━━ Extracted data ━━

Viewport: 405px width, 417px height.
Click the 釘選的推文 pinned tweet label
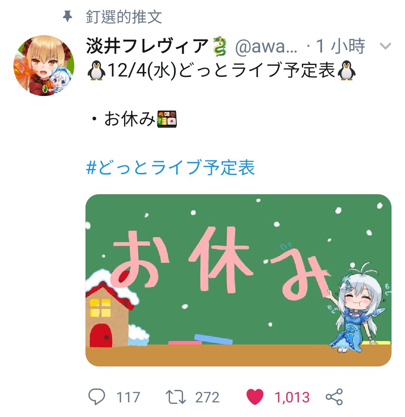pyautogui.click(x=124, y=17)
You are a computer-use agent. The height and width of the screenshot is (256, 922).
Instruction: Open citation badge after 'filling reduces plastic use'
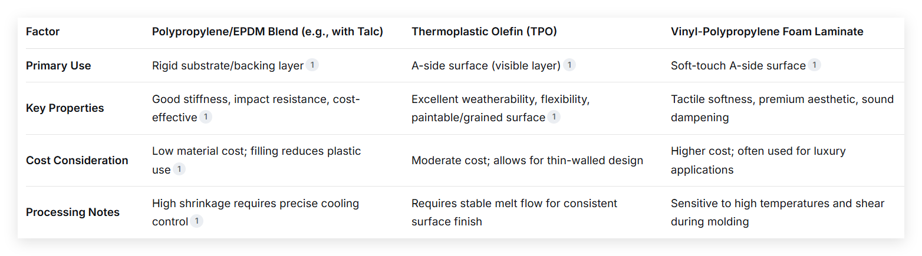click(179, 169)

━━━
━━ Extracted data ━━

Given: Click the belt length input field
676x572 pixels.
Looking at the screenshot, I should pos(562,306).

━━━

Exercise objective |
Throughout the data above, report every line that contains the string "width".

Solution below |
Viewport: 405px width, 417px height.
You are a computer-use agent. The height and width of the screenshot is (256, 922).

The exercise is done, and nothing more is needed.